[THE TASK]: Work through the data and say how many lines contain "computer". The number alone is the answer.
━━━ SUPPLIED DATA ━━━
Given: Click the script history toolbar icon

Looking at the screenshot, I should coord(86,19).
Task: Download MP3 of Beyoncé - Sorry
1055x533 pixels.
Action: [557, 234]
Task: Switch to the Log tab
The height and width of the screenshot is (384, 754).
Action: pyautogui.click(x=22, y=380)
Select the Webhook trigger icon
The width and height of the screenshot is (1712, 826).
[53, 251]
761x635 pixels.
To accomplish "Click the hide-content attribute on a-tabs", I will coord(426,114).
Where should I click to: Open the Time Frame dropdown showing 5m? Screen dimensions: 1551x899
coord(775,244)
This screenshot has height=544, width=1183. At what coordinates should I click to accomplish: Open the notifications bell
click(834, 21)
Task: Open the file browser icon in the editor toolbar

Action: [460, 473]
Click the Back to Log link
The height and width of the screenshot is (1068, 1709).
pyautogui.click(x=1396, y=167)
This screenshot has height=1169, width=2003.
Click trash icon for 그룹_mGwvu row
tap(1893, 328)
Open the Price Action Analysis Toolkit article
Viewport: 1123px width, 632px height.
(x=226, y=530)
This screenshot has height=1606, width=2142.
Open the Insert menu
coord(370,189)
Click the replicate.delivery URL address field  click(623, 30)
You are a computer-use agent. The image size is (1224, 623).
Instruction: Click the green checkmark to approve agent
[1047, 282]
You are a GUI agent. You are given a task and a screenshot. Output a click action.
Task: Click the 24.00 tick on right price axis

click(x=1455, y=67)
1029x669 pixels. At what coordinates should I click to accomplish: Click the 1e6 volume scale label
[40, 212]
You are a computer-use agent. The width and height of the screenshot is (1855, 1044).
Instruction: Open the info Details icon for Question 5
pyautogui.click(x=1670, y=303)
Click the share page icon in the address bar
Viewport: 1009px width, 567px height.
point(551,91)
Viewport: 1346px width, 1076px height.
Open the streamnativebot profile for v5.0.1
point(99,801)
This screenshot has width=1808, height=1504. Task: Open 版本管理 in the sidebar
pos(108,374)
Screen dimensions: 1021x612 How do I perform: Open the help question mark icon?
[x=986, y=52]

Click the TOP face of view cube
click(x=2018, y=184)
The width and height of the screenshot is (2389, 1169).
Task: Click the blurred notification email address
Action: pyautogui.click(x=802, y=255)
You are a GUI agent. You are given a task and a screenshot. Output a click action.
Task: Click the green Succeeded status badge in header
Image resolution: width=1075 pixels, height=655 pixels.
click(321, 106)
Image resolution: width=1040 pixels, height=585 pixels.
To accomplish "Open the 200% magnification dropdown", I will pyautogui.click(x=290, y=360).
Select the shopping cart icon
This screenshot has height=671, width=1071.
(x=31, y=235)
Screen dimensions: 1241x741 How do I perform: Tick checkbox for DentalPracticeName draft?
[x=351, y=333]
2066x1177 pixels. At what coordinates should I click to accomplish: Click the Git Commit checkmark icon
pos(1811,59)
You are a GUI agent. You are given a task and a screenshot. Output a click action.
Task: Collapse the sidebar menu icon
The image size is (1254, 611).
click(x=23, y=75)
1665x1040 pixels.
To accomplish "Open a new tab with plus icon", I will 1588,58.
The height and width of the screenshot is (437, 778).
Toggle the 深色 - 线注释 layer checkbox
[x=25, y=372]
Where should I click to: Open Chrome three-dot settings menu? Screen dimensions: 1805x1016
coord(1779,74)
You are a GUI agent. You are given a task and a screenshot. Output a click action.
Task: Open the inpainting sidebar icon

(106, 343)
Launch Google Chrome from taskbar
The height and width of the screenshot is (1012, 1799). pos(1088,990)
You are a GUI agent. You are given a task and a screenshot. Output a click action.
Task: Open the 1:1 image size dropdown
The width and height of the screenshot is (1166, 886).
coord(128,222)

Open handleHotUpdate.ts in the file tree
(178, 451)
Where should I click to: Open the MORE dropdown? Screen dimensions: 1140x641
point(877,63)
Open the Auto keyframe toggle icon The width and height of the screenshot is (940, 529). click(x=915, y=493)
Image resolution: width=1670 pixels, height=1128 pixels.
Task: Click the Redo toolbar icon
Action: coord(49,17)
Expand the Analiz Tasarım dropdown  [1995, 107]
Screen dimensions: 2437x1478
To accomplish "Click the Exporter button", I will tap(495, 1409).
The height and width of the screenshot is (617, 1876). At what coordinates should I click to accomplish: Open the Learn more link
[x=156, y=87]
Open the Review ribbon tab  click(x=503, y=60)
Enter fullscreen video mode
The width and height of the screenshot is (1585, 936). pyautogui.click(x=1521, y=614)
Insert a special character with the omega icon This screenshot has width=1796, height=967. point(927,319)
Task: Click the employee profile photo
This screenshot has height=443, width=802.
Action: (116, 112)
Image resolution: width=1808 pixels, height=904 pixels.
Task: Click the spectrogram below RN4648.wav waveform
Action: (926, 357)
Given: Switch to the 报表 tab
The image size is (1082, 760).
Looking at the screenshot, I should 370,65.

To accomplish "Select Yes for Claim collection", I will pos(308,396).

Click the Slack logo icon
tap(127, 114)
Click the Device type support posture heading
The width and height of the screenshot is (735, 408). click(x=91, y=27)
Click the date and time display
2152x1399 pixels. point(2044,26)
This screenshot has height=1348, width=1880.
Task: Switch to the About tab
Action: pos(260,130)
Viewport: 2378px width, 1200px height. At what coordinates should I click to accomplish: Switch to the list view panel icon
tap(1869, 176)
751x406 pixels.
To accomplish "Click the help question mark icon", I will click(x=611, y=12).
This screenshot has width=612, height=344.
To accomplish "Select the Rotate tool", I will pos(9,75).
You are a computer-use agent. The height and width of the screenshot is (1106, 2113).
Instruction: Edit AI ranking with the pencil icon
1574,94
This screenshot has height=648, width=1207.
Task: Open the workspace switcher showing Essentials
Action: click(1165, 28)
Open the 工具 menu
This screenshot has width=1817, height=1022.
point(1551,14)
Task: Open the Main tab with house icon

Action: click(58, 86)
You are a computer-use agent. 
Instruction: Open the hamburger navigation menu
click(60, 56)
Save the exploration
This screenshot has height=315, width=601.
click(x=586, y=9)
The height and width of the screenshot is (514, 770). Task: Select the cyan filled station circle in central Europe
━━━
[ANSWER SECTION]: 4